**SHORT EXERCISE**
Express the lines below as a Markdown table with the columns Row and Line, giving each non-blank line its own numbered row.

* start RECORDS SHOWN *

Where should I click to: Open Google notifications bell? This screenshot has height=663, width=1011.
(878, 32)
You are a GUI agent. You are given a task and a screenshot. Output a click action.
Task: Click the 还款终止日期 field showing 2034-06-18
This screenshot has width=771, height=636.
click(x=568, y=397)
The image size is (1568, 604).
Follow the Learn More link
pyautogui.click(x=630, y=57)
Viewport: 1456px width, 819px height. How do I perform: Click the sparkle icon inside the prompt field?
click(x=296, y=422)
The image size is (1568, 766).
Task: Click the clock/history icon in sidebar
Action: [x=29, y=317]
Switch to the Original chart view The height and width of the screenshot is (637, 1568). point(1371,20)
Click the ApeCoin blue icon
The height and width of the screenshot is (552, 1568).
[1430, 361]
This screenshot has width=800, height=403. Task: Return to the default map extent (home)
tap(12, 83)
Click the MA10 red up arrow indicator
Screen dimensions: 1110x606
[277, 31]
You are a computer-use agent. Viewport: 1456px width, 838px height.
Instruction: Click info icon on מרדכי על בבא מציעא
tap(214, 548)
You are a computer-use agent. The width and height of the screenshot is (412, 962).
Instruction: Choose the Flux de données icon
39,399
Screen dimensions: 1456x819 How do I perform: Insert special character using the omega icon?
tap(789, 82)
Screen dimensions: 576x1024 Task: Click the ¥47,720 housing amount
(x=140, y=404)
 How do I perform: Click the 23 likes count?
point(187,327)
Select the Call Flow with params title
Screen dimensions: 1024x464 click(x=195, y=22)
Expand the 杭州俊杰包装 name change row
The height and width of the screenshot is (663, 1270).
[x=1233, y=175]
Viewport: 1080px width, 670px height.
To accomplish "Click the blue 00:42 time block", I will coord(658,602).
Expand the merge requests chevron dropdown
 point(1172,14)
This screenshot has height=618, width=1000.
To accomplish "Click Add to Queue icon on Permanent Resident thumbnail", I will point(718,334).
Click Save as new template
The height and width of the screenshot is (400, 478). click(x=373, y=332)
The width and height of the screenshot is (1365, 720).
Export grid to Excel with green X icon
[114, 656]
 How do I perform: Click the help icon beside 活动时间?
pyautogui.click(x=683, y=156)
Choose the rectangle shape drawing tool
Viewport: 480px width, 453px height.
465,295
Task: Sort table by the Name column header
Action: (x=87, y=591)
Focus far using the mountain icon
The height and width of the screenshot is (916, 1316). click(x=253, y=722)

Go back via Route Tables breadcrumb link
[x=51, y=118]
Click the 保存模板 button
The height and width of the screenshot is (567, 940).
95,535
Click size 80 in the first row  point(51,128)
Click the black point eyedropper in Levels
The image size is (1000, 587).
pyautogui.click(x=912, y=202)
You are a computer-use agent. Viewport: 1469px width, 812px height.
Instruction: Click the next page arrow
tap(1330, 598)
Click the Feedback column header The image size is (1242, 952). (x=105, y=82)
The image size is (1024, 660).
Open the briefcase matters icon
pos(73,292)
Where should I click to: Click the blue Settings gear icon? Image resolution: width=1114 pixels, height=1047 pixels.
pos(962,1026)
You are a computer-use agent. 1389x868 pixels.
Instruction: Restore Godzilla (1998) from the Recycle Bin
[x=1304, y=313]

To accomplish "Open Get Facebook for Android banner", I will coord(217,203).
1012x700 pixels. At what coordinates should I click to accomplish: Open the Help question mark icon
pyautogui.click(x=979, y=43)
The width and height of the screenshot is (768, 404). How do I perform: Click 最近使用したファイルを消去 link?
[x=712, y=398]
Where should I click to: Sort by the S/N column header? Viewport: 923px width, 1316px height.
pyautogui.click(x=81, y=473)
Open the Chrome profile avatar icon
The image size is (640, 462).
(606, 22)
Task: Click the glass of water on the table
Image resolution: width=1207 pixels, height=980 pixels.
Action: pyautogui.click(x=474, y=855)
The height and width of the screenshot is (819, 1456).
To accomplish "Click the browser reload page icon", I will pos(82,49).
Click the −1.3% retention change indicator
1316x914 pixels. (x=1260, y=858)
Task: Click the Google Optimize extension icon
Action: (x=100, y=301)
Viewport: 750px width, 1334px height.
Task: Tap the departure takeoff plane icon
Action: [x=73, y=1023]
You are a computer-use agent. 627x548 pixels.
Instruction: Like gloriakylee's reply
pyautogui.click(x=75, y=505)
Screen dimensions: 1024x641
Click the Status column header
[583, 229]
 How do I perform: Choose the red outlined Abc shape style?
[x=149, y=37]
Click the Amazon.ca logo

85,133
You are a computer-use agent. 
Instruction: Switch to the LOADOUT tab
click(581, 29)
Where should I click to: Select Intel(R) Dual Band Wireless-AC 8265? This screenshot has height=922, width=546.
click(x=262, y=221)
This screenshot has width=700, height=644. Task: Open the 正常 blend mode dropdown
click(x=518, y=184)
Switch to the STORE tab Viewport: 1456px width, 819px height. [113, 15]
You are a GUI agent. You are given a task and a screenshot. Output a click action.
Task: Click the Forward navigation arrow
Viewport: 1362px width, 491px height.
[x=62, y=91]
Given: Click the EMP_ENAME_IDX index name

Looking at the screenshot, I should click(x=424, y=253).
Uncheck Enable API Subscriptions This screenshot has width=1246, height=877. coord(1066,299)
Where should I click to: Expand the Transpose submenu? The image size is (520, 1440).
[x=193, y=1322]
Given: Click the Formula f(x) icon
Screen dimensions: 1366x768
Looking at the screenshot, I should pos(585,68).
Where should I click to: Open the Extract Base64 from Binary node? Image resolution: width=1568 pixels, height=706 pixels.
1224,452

* end RECORDS SHOWN *

**SOLUTION FOR THIS EXERCISE**
| Row | Line |
|---|---|
| 1 | Where should I click to: Open Google notifications bell? This screenshot has height=663, width=1011. |
| 2 | (878, 32) |
| 3 | You are a GUI agent. You are given a task and a screenshot. Output a click action. |
| 4 | Task: Click the 还款终止日期 field showing 2034-06-18 |
| 5 | This screenshot has width=771, height=636. |
| 6 | click(x=568, y=397) |
| 7 | The image size is (1568, 604). |
| 8 | Follow the Learn More link |
| 9 | pyautogui.click(x=630, y=57) |
| 10 | Viewport: 1456px width, 819px height. How do I perform: Click the sparkle icon inside the prompt field? |
| 11 | click(x=296, y=422) |
| 12 | The image size is (1568, 766). |
| 13 | Task: Click the clock/history icon in sidebar |
| 14 | Action: [x=29, y=317] |
| 15 | Switch to the Original chart view The height and width of the screenshot is (637, 1568). point(1371,20) |
| 16 | Click the ApeCoin blue icon |
| 17 | The height and width of the screenshot is (552, 1568). |
| 18 | [1430, 361] |
| 19 | This screenshot has width=800, height=403. Task: Return to the default map extent (home) |
| 20 | tap(12, 83) |
| 21 | Click the MA10 red up arrow indicator |
| 22 | Screen dimensions: 1110x606 |
| 23 | [277, 31] |
| 24 | You are a computer-use agent. Viewport: 1456px width, 838px height. |
| 25 | Instruction: Click info icon on מרדכי על בבא מציעא |
| 26 | tap(214, 548) |
| 27 | You are a computer-use agent. The width and height of the screenshot is (412, 962). |
| 28 | Instruction: Choose the Flux de données icon |
| 29 | 39,399 |
| 30 | Screen dimensions: 1456x819 How do I perform: Insert special character using the omega icon? |
| 31 | tap(789, 82) |
| 32 | Screen dimensions: 576x1024 Task: Click the ¥47,720 housing amount |
| 33 | (x=140, y=404) |
| 34 |  How do I perform: Click the 23 likes count? |
| 35 | point(187,327) |
| 36 | Select the Call Flow with params title |
| 37 | Screen dimensions: 1024x464 click(x=195, y=22) |
| 38 | Expand the 杭州俊杰包装 name change row |
| 39 | The height and width of the screenshot is (663, 1270). |
| 40 | [x=1233, y=175] |
| 41 | Viewport: 1080px width, 670px height. |
| 42 | To accomplish "Click the blue 00:42 time block", I will coord(658,602). |
| 43 | Expand the merge requests chevron dropdown |
| 44 |  point(1172,14) |
| 45 | This screenshot has height=618, width=1000. |
| 46 | To accomplish "Click Add to Queue icon on Permanent Resident thumbnail", I will point(718,334). |
| 47 | Click Save as new template |
| 48 | The height and width of the screenshot is (400, 478). click(x=373, y=332) |
| 49 | The width and height of the screenshot is (1365, 720). |
| 50 | Export grid to Excel with green X icon |
| 51 | [114, 656] |
| 52 |  How do I perform: Click the help icon beside 活动时间? |
| 53 | pyautogui.click(x=683, y=156) |
| 54 | Choose the rectangle shape drawing tool |
| 55 | Viewport: 480px width, 453px height. |
| 56 | 465,295 |
| 57 | Task: Sort table by the Name column header |
| 58 | Action: (x=87, y=591) |
| 59 | Focus far using the mountain icon |
| 60 | The height and width of the screenshot is (916, 1316). click(x=253, y=722) |
| 61 | Go back via Route Tables breadcrumb link |
| 62 | [x=51, y=118] |
| 63 | Click the 保存模板 button |
| 64 | The height and width of the screenshot is (567, 940). |
| 65 | 95,535 |
| 66 | Click size 80 in the first row  point(51,128) |
| 67 | Click the black point eyedropper in Levels |
| 68 | The image size is (1000, 587). |
| 69 | pyautogui.click(x=912, y=202) |
| 70 | You are a computer-use agent. Viewport: 1469px width, 812px height. |
| 71 | Instruction: Click the next page arrow |
| 72 | tap(1330, 598) |
| 73 | Click the Feedback column header The image size is (1242, 952). (x=105, y=82) |
| 74 | The image size is (1024, 660). |
| 75 | Open the briefcase matters icon |
| 76 | pos(73,292) |
| 77 | Where should I click to: Click the blue Settings gear icon? Image resolution: width=1114 pixels, height=1047 pixels. |
| 78 | pos(962,1026) |
| 79 | You are a computer-use agent. 1389x868 pixels. |
| 80 | Instruction: Restore Godzilla (1998) from the Recycle Bin |
| 81 | [x=1304, y=313] |
| 82 | To accomplish "Open Get Facebook for Android banner", I will coord(217,203). |
| 83 | 1012x700 pixels. At what coordinates should I click to accomplish: Open the Help question mark icon |
| 84 | pyautogui.click(x=979, y=43) |
| 85 | The width and height of the screenshot is (768, 404). How do I perform: Click 最近使用したファイルを消去 link? |
| 86 | [x=712, y=398] |
| 87 | Where should I click to: Sort by the S/N column header? Viewport: 923px width, 1316px height. |
| 88 | pyautogui.click(x=81, y=473) |
| 89 | Open the Chrome profile avatar icon |
| 90 | The image size is (640, 462). |
| 91 | (606, 22) |
| 92 | Task: Click the glass of water on the table |
| 93 | Image resolution: width=1207 pixels, height=980 pixels. |
| 94 | Action: pyautogui.click(x=474, y=855) |
| 95 | The height and width of the screenshot is (819, 1456). |
| 96 | To accomplish "Click the browser reload page icon", I will pos(82,49). |
| 97 | Click the −1.3% retention change indicator |
| 98 | 1316x914 pixels. (x=1260, y=858) |
| 99 | Task: Click the Google Optimize extension icon |
| 100 | Action: (x=100, y=301) |
| 101 | Viewport: 750px width, 1334px height. |
| 102 | Task: Tap the departure takeoff plane icon |
| 103 | Action: [x=73, y=1023] |
| 104 | You are a computer-use agent. 627x548 pixels. |
| 105 | Instruction: Like gloriakylee's reply |
| 106 | pyautogui.click(x=75, y=505) |
| 107 | Screen dimensions: 1024x641 |
| 108 | Click the Status column header |
| 109 | [583, 229] |
| 110 |  How do I perform: Choose the red outlined Abc shape style? |
| 111 | [x=149, y=37] |
| 112 | Click the Amazon.ca logo |
| 113 | 85,133 |
| 114 | You are a computer-use agent.  |
| 115 | Instruction: Switch to the LOADOUT tab |
| 116 | click(581, 29) |
| 117 | Where should I click to: Select Intel(R) Dual Band Wireless-AC 8265? This screenshot has height=922, width=546. |
| 118 | click(x=262, y=221) |
| 119 | This screenshot has width=700, height=644. Task: Open the 正常 blend mode dropdown |
| 120 | click(x=518, y=184) |
| 121 | Switch to the STORE tab Viewport: 1456px width, 819px height. [113, 15] |
| 122 | You are a GUI agent. You are given a task and a screenshot. Output a click action. |
| 123 | Task: Click the Forward navigation arrow |
| 124 | Viewport: 1362px width, 491px height. |
| 125 | [x=62, y=91] |
| 126 | Given: Click the EMP_ENAME_IDX index name |
| 127 | Looking at the screenshot, I should click(x=424, y=253). |
| 128 | Uncheck Enable API Subscriptions This screenshot has width=1246, height=877. coord(1066,299) |
| 129 | Where should I click to: Expand the Transpose submenu? The image size is (520, 1440). |
| 130 | [x=193, y=1322] |
| 131 | Given: Click the Formula f(x) icon |
| 132 | Screen dimensions: 1366x768 |
| 133 | Looking at the screenshot, I should pos(585,68). |
| 134 | Where should I click to: Open the Extract Base64 from Binary node? Image resolution: width=1568 pixels, height=706 pixels. |
| 135 | 1224,452 |